The public will be allowed to view the coffin during that time.
Before this, the Queen will be at rest in St Giles’ Cathedral in Edinburgh for 24 hours from Monday 12 September, with people able to pay their respects.
Her family, politicians and world leaders will attend her state funeral at 11:00 BST. It will be a bank holiday.
The Queen’s final journey began on Sunday, with her oak coffin being carried by her Balmoral gamekeepers – her own staff bringing her to a hearse that would take her to Edinburgh.
The coffin is driving slowly to the Palace of Holyroodhouse for 16:00 BST.
On Monday afternoon, it will process to St Giles’ Cathedral, with members of the Royal Family. There will be a service and the coffin will rest here for 24 hours, for people to pay their respects.
The following day, Princess Anne will accompany her mother’s body as it is flown back to London. The Queen’s coffin will be taken from Edinburgh Airport to Buckingham Palace via RAF Northolt.
On Wednesday afternoon, the coffin will be taken to Westminster Hall, arriving at 15:00 BST. Four clear days of lying in state will happen from Thursday, before the funeral.
Monday 19th’s state funeral will be followed by a procession from London to Windsor Castle. The Queen will be laid to rest at King George VI Memorial Chapel at Windsor.
Her journey, beginning in simplicity, will end with the sombre grandeur of the first state funeral that many people will have seen – the last being Sir Winston Churchill in 1965.
King visits nations
Ahead of the funeral the new King will visit Scotland, Northern Ireland and Wales. Prime Minister Liz Truss will accompany him.
A period of national mourning will last until the day of the state funeral, the government has announced. The Royal Family will observe a further period of mourning for seven days afterwards.
Westminster Abbey is the historic church where Britain’s kings and queens are crowned – but there has not been a monarch’s funeral service there since the 18th Century. Funerals for the Queen’s father, grandfather and great-great-grandmother, Queen Victoria, in the 1900s, were all held at St George’s Chapel, Windsor.
Heads of state from across the world will be invited to join members of the Royal Family to remember the life and service of the Queen.
Senior UK politicians and current and former prime ministers are also expected at the televised service.
There is no obligation for organizers to cancel planned events on the day of the funeral but government guidance suggests organizers of sporting fixtures or pre-planned events may wish to adjust timings to avoid clashing with the service or processions.
Some events in the immediate aftermath of the Queen’s death were cancelled or postponed.

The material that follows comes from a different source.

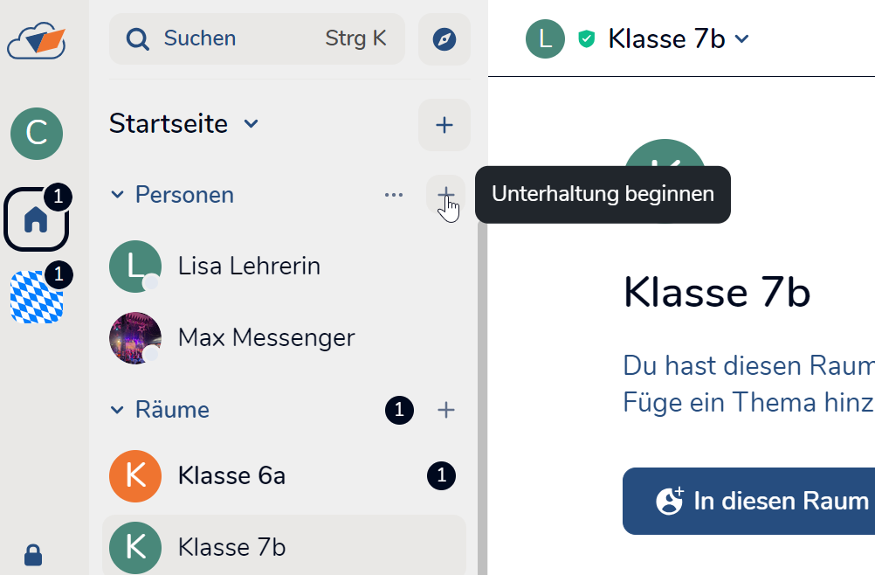This screenshot has width=875, height=575.
Task: Start a new chat under Personen
Action: pos(445,194)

Football matches in the Premier League, English Football League or in Scotland or Northern Ireland have been postponed until Tuesday, while all games in the Women’s Super League, Women’s Championship and Women’s FA Cup have also been put on hold. A number of horse racing, golf, and boxing fixtures have also been called off.

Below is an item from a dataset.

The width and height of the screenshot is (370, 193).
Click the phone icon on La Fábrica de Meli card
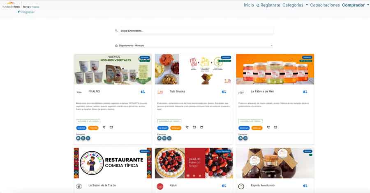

Large-scale strike actions planned for next week were immediately cancelled, and the Trades Union Congress said it was postponing its annual conference in Brighton.
The King confirmed earlier on Saturday that the day of the funeral would be a bank holiday, when he was proclaimed as monarch at St James’s Palace, London.
In his speech, he praised the Queen’s “unequalled reign”.
The King became the monarch after the death of his mother, but the meeting of the privy council of politicians, officials and clergy formally confirmed it.
The packed room, including all of the six living former British prime ministers, repeated the phrase. The proclamation was then read out on a balcony above Friary Court in St James’s Palace.
Clerk of the Privy Council Richard Tilbrook proclaimed Charles “King, head of the Commonwealth, defender of the faith”, before declaring “God Save the King”.
On Saturday evening, the King’s car stopped on its way down the Mall and he and Camilla, the Queen Consort, got out to greet some of the thousands of well-wishers who lined the road down from Buckingham Palace.
There were joyful shouts of “God Save the King”, as he and his wife accepted bunches of flowers and handshakes.